The engineering required to design the modifications will also pertain to the company’s new aircraft, the six-seat Kestrel. “It will also provide us with a revenue stream,” he said. “And it keeps us in touch with the customers we think will have for the Kestrel. It’s a logical path.”
Kestrel Aeroworks will be located at the company’s Brunswick Landing, Maine, manufacturing facility, with work to commence later this year.
Meanwhile, the company has chosen the Honeywell TPE331-14GR engine to power the turboprop Kestrel.
According to Klapmeier, the Kestrel team went through a “vigorous” process to determine which engine would be best suited to power the Kestrel so it could achieve its mission to combine high cruise speed and long range, while carrying large payloads in and out of short runways.

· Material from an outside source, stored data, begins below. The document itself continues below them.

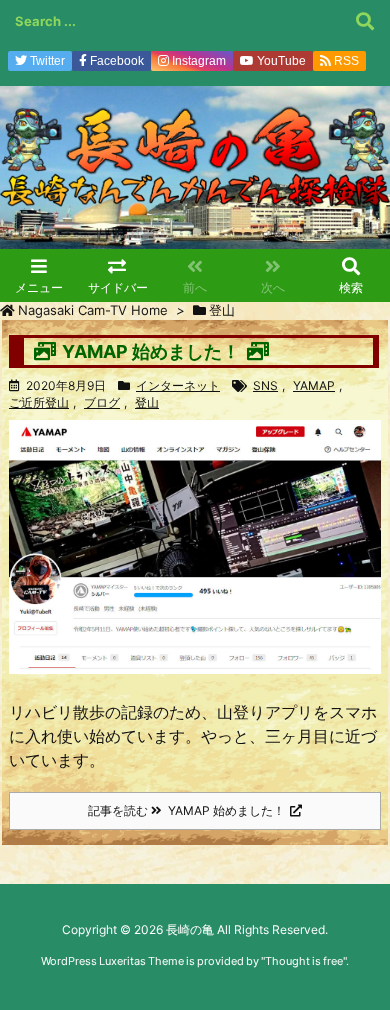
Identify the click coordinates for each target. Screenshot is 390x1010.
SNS (265, 385)
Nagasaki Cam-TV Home (93, 310)
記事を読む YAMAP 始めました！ (186, 810)
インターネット (178, 385)
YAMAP (314, 385)
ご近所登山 (39, 402)
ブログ (102, 402)
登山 (147, 402)
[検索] (365, 21)
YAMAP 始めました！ (151, 351)
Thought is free (304, 961)
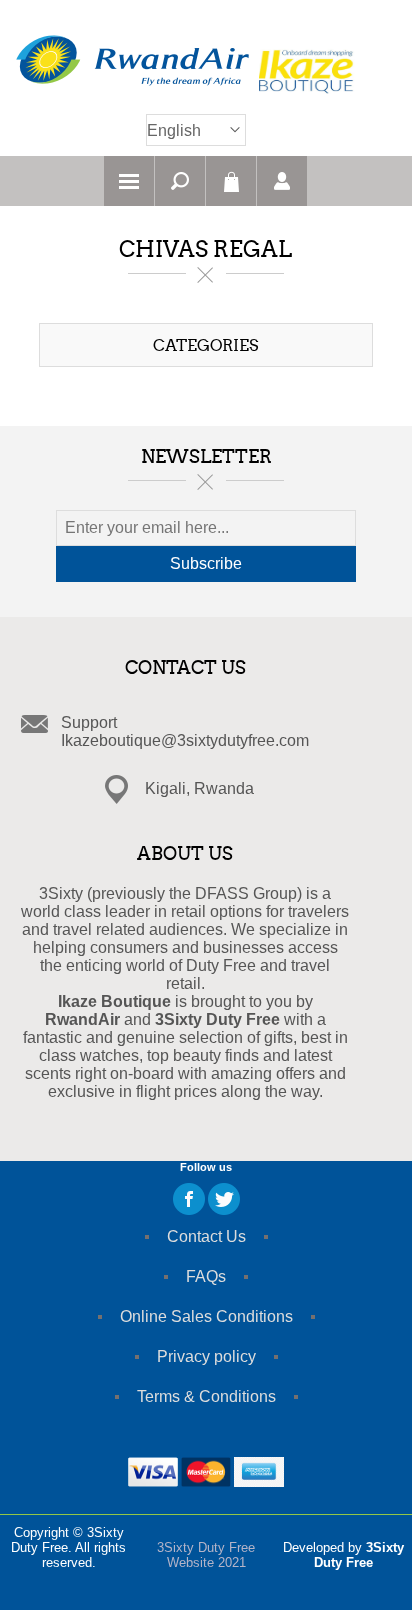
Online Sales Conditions (206, 1316)
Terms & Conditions (206, 1396)
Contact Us (206, 1236)
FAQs (206, 1276)
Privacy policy (206, 1356)
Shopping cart (231, 181)
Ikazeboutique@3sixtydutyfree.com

The power and efficiency of the -14GR is ideally suited to this mission, company officials said. The engine produces 1759 thermodynamic horsepower, but the Kestrel will flat rate the engine to approximately 1000 shaft horsepower to allow for better high altitude, high temperature performance.
A mockup of the Kestrel is on display at AirVenture. The plane is based on original work done by Farnborough Aircraft. Klapmeier estimates the plane will be certified in about three years. It will be manufactured in Brunswick.
The company is not taking orders for the plane yet, but is taking “expressions of interest,” Klapmeier said. “When we start taking orders, we will go to these people first,” he said.